Excellent, Mr.S., and thanks for your research! Sorry you lost your persin/person pun, though, but I know how that goes! At least you have your wonderful models; Im so jealous!!!

Pat said...

Do you have some sulphur model atoms so you can vulcanise that rubber?

Persinal variation could affect your response to avocado toxins.

Bom said...

No rush. Thanks for alerting to the corrections.

mr_subjunctive said...

Pat:

In fact I do, but if memory serves, one's tetrahedral and the other is octahedral. (I'm also limited on phosphorous -- the models are different sets from the same manufacturer, and only one of the sets had a phosphorous atom. No diphosphates for Mr. Sunbunctive. :^( )

Anonymous said...

The isoprene correction is still not correct. Plants don't make natural rubber from isoprene, they make it from DMAPP and IPP which are close to isoprene but definitely different. A few plants make isoprene from DMAPP, but once it is in this form, it is stable there and cannot be used to make rubber.

mr_subjunctive said...

Pat:

Of course I meant Subjunctive. I don't know who this Sunbunctive guy is. Though he's probably a lot more fun.

Anonymous:

It's possible that you have PATSP confused with a chemistry blog.

I recognize that IPP and DMAPP are the biologically active forms of isoprene in the plant. I just don't see the distinction as being relevant for purposes of the post. As I tried to explain to you by e-mail, this blog is read by people with both scientific and non-scientific backgrounds, so I try to balance off accuracy with readability as best as I can. I don't see that anything is gained by acknowledging the diphosphate group in the discussion, since it isn't incorporated into the final product, and serves mainly to activate the isoprenyl part of the molecule and/or facilitate its transport around the plant.

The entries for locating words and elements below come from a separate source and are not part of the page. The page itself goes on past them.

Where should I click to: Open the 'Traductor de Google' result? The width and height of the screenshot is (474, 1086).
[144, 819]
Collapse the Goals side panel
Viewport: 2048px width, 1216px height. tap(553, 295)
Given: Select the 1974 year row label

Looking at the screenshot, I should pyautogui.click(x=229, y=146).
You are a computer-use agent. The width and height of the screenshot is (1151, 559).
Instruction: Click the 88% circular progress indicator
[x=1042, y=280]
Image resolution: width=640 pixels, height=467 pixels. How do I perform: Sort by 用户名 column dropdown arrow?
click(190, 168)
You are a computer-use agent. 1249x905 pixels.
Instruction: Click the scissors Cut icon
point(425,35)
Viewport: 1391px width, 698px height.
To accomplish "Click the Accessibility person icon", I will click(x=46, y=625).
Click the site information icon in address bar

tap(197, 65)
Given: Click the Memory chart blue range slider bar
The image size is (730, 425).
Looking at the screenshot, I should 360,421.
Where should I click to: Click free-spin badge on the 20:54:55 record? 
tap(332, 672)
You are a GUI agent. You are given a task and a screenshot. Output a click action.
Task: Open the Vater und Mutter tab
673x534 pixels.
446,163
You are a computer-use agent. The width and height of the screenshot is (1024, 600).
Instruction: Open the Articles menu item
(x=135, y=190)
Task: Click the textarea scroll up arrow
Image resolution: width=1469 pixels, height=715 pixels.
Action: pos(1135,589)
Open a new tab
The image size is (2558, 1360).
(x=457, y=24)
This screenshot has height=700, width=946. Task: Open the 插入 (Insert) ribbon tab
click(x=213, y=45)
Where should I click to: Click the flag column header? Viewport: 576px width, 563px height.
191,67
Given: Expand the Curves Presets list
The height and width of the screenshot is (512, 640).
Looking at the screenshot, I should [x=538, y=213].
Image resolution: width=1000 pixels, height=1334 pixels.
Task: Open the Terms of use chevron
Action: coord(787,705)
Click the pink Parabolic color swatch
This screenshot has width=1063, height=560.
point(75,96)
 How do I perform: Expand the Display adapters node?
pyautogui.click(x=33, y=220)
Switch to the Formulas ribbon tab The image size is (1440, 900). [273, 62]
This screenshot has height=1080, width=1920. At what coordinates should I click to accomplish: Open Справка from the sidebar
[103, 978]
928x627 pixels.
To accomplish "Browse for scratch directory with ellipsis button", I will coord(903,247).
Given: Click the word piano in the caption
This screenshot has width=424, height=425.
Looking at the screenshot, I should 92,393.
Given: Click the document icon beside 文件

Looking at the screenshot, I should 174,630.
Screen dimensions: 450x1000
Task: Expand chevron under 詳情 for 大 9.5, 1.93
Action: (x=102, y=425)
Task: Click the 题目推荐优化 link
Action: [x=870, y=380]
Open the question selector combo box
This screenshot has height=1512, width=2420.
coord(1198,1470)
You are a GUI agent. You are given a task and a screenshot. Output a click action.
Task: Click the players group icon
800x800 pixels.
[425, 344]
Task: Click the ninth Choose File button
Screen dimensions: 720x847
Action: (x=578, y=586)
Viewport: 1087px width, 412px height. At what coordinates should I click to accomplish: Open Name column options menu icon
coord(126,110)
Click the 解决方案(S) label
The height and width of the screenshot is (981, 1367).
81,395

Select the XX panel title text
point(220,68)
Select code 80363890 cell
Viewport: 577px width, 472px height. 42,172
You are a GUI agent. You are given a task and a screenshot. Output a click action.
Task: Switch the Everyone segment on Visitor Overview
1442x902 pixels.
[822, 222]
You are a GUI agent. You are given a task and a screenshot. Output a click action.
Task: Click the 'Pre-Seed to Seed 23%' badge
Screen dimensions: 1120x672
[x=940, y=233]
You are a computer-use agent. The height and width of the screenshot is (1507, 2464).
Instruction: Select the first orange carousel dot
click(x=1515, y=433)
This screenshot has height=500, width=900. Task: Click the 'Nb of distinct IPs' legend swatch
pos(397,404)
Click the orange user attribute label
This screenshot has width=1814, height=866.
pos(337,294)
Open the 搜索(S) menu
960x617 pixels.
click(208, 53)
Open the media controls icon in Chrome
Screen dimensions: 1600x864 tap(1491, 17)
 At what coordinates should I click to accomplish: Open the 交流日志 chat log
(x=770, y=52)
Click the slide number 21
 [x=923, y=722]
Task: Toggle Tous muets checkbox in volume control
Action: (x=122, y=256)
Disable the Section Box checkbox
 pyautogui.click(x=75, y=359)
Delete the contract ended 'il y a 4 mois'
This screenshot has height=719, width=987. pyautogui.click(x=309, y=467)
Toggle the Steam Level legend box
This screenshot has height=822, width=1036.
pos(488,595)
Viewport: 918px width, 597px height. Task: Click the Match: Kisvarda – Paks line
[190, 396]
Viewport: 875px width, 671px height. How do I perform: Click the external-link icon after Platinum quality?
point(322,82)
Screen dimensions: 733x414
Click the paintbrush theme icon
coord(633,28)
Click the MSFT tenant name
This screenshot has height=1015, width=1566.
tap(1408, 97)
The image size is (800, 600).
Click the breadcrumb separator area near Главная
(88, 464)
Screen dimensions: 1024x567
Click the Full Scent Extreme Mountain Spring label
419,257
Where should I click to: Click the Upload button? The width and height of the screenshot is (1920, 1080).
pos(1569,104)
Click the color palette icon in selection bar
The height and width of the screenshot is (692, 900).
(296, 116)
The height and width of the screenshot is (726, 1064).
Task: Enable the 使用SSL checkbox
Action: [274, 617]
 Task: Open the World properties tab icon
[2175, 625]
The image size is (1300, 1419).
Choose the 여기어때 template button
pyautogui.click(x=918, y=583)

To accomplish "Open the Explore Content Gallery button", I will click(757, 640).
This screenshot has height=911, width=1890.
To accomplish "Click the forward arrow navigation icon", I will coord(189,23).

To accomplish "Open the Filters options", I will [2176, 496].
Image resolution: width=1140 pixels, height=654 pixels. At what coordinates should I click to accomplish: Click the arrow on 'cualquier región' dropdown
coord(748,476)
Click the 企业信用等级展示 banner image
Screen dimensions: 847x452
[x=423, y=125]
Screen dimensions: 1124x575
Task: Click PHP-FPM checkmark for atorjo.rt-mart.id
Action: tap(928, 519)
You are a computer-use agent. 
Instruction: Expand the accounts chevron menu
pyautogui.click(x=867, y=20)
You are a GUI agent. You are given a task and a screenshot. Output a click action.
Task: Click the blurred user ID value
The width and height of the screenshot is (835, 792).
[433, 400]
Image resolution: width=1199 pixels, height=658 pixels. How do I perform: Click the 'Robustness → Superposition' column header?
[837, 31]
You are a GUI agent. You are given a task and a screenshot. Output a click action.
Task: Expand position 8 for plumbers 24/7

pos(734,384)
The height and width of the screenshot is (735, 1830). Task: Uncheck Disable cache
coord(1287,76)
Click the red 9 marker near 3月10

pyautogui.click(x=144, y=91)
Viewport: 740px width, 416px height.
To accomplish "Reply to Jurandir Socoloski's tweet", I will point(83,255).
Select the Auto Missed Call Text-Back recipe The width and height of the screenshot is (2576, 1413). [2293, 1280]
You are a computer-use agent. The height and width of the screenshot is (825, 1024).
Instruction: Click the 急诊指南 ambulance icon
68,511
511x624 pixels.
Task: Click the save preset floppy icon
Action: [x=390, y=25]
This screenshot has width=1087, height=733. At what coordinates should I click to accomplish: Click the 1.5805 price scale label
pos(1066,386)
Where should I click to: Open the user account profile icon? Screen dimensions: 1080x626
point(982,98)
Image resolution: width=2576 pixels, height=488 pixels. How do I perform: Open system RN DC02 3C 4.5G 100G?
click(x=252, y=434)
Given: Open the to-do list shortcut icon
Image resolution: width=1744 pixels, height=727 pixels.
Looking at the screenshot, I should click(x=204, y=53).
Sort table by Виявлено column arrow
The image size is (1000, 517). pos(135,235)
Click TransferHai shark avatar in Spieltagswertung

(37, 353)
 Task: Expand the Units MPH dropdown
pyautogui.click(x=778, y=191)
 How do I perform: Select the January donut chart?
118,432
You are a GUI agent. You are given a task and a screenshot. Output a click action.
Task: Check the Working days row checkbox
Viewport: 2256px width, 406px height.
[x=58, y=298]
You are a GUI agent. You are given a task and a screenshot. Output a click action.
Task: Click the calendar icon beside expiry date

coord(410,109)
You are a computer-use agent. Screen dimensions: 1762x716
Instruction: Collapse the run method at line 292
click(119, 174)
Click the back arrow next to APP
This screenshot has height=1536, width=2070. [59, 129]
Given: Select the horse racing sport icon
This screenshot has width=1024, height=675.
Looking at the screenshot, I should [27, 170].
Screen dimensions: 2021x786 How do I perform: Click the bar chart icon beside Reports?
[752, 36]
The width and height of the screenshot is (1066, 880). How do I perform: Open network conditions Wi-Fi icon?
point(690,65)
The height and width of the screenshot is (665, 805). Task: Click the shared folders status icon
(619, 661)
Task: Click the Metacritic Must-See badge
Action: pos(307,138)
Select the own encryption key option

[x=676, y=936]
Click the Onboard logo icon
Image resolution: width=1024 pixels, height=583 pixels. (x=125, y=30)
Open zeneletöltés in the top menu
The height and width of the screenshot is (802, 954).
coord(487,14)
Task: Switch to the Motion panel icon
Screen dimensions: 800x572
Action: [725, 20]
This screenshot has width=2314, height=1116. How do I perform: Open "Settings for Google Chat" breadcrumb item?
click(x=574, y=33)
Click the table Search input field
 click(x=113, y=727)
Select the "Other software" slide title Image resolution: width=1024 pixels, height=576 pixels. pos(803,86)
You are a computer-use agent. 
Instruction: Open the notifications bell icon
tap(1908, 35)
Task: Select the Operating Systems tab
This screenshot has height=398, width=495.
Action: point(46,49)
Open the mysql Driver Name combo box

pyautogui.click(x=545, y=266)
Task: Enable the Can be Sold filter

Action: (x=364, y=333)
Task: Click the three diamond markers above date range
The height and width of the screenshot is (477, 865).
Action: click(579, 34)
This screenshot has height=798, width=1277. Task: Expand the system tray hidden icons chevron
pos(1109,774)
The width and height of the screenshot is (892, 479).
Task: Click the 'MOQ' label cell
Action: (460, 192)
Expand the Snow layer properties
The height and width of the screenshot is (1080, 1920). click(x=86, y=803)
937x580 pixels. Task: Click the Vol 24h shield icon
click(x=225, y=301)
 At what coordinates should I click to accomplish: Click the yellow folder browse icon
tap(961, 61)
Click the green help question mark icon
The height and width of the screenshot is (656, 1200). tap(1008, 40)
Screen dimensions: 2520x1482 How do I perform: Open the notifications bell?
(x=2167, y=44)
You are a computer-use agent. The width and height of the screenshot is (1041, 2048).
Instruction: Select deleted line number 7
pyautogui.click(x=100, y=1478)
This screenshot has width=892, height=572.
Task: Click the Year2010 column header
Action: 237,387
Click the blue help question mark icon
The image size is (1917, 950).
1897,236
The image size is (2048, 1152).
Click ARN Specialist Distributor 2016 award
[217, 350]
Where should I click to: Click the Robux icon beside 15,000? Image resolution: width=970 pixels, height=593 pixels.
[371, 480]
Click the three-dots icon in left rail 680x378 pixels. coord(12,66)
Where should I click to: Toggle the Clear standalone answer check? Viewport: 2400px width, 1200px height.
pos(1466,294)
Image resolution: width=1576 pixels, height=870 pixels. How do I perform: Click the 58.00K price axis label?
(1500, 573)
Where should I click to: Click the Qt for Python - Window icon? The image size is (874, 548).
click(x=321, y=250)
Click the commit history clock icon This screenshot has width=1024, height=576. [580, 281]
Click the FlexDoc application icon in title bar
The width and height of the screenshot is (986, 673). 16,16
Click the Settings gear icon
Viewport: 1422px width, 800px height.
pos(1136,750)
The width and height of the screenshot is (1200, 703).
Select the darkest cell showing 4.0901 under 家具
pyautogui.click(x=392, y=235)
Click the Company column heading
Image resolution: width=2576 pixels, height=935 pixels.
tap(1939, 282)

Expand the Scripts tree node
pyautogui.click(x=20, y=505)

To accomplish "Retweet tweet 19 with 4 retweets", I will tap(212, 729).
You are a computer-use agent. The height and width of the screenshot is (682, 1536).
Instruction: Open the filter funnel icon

The whole rubber = polyisoprene thing was already a digression about a digression (the actual topic of the post, remember, was Ficus elastica, with emphasis on its use as a houseplant). I don't feel compelled to dig ever deeper into the technical details and jargon until I'm explaining natural rubber in terms of quarks and the Big Bang. (Even my pedantry has limits.) I'm sorry if that disappoints you.

Pat said...

Perhaps Mr Sunbunctive follows the example of Heracles who wore nothing but a short lionskin. He once let a pair of thieves go because they amused him so much by their funny comments on his very tanned bottom.

mr_subjunctive said...

Anonymous:

I have relented and included links to the Wikipedia pages for IPP and DMAPP in the new version of the post.